Top of Source records
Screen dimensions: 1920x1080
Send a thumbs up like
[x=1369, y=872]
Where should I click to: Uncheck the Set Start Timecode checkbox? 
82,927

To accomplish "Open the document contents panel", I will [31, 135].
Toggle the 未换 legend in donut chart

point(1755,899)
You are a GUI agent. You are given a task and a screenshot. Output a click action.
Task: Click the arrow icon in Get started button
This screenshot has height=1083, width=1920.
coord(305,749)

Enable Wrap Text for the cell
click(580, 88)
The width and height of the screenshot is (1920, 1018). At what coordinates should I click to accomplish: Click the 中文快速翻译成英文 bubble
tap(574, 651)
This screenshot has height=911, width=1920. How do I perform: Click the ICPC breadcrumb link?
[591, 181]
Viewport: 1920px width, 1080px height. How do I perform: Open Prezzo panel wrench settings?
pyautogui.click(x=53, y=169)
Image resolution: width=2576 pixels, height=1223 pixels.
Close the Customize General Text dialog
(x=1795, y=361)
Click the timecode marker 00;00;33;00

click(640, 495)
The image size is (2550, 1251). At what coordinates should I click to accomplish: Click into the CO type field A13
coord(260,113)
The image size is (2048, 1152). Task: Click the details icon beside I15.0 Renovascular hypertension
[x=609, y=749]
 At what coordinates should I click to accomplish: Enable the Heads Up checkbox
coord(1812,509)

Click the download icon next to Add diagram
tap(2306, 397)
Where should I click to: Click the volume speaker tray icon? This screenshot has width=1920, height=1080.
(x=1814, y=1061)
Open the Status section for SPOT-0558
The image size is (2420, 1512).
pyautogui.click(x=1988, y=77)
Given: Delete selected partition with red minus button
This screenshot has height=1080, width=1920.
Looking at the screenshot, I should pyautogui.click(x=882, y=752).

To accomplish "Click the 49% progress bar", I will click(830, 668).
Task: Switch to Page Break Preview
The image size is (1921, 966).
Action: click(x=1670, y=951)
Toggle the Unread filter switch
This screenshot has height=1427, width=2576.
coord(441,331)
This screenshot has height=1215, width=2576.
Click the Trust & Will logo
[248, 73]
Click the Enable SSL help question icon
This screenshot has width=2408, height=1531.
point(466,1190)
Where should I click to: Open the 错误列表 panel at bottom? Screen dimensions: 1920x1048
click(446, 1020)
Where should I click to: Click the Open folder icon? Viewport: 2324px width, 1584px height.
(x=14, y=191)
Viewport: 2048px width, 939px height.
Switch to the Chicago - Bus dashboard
Bottom of Source records
## What you will do
Beginning at the line with "Task: Switch to Page Break Preview" and stopping after the line with "This screenshot has height=1215, width=2576.", please write out every line of the data above exactly and nothing else.

## Answer space
Task: Switch to Page Break Preview
The image size is (1921, 966).
Action: click(x=1670, y=951)
Toggle the Unread filter switch
This screenshot has height=1427, width=2576.
coord(441,331)
This screenshot has height=1215, width=2576.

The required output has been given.